Data listing Block Start

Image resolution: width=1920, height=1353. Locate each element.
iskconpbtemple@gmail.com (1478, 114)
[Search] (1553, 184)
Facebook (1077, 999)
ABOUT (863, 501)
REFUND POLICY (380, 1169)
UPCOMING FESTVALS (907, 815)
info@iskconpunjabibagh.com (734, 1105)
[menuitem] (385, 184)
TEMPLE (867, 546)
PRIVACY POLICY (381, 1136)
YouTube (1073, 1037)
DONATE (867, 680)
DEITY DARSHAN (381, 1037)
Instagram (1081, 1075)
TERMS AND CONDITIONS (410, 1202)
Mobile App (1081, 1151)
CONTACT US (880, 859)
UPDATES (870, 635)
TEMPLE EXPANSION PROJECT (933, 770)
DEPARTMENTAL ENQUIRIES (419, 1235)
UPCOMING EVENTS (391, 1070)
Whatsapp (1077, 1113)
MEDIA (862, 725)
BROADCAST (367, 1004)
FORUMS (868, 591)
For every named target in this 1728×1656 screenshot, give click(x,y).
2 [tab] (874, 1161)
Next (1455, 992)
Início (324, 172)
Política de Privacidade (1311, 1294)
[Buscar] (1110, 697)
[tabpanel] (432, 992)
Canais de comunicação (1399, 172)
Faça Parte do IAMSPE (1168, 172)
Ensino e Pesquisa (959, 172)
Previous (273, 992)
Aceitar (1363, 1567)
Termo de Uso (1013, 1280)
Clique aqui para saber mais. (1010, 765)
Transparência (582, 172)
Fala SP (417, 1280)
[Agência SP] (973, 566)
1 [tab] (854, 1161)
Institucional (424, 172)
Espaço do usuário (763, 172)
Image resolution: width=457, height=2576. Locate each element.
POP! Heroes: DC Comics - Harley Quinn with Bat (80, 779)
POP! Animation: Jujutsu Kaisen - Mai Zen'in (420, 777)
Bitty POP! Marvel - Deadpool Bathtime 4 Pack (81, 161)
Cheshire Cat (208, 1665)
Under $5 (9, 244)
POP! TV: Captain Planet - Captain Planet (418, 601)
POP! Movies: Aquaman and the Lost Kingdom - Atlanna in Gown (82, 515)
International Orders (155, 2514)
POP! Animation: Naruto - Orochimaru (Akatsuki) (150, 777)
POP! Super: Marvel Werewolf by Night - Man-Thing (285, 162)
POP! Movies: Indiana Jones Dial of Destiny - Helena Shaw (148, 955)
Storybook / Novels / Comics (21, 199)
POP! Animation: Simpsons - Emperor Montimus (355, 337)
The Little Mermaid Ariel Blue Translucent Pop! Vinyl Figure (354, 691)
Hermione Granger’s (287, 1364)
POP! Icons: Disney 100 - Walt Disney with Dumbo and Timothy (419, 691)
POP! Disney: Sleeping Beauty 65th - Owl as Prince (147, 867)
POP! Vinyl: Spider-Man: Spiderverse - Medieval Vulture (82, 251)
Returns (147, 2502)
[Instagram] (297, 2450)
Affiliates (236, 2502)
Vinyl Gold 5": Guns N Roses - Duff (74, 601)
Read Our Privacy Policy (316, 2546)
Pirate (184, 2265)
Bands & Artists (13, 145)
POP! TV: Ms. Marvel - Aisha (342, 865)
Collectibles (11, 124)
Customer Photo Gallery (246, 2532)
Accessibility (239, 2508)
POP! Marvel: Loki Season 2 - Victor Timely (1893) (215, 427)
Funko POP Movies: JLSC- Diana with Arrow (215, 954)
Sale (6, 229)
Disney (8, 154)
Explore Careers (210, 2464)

Data listing Block End

▸ **Instructions to follow**
From the records above, transcribe without alteration every line from the one with "[Search] (1553, 184)" to the one with "[Buscar] (1110, 697)", inclusive.

▸ **The answer**
[Search] (1553, 184)
Facebook (1077, 999)
ABOUT (863, 501)
REFUND POLICY (380, 1169)
UPCOMING FESTVALS (907, 815)
info@iskconpunjabibagh.com (734, 1105)
[menuitem] (385, 184)
TEMPLE (867, 546)
PRIVACY POLICY (381, 1136)
YouTube (1073, 1037)
DONATE (867, 680)
DEITY DARSHAN (381, 1037)
Instagram (1081, 1075)
TERMS AND CONDITIONS (410, 1202)
Mobile App (1081, 1151)
CONTACT US (880, 859)
UPDATES (870, 635)
TEMPLE EXPANSION PROJECT (933, 770)
DEPARTMENTAL ENQUIRIES (419, 1235)
UPCOMING EVENTS (391, 1070)
Whatsapp (1077, 1113)
MEDIA (862, 725)
BROADCAST (367, 1004)
FORUMS (868, 591)
For every named target in this 1728×1656 screenshot, give click(x,y).
2 [tab] (874, 1161)
Next (1455, 992)
Início (324, 172)
Política de Privacidade (1311, 1294)
[Buscar] (1110, 697)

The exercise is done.